Professor Brian Kennedy, Director of the Centre for Healthy Longevity at the National University of Singapore (and Ex-CEO of the Buck Institute for Research on Aging in California), wants to do a mice lifespan study with this drug, expedited by starting with old mice.
Across a set of mammal species, the company has shown that maximal lifespan is inversely proportional to the use (per unit mass) of its newly discovered reaction for metabolic heat generation. And believe that drives the inverse proportionality between metabolic rate per unit mass and maximal lifespan (that causes the inverse proportionality between heart rate and maximal lifespan) observed in the same set of mammal species.

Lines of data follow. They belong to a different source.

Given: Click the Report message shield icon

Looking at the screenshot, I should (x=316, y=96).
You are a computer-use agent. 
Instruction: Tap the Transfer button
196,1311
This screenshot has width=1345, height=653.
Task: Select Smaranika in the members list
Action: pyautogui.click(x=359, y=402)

Dr. Forrest predicts: "When this drug is applied topically to a small body part [e.g., to the face in a cream]: it will reduce metabolic heat generation there, reducing metabolic rate there, and thereby slow aging there. Wherein heat transfer from the rest of the body [via blood flow] maintains this body part at around 37°C because topical use can't reduce body temperature at any ambient temperature."
Firstly, the company's focus is cosmetic applications, aiming to license cosmetic use of its patented drug to a cosmetics company for profit share. For this, the key milestone is testing if this drug can slow human tissue aging, which (once commenced) should take less than six months and is a relatively cheap experiment. This investment raise is to conduct this experiment. Legally cosmetics don't need to be tested on animals or humans. Consumer desperation is so great that many spend a lot of money on products with little to no efficacy. Cosmetics containing an anti-aging compound that works much better might capture much of the market. And possibly grow it.
Reflecting the present consumer desperation, cosmetics billionaire Kim Kardashian said in 2022: "If you told me that I literally had to eat poop every single day and I would look younger, I might, I just might."
Recently, the company had its first press; and first investment.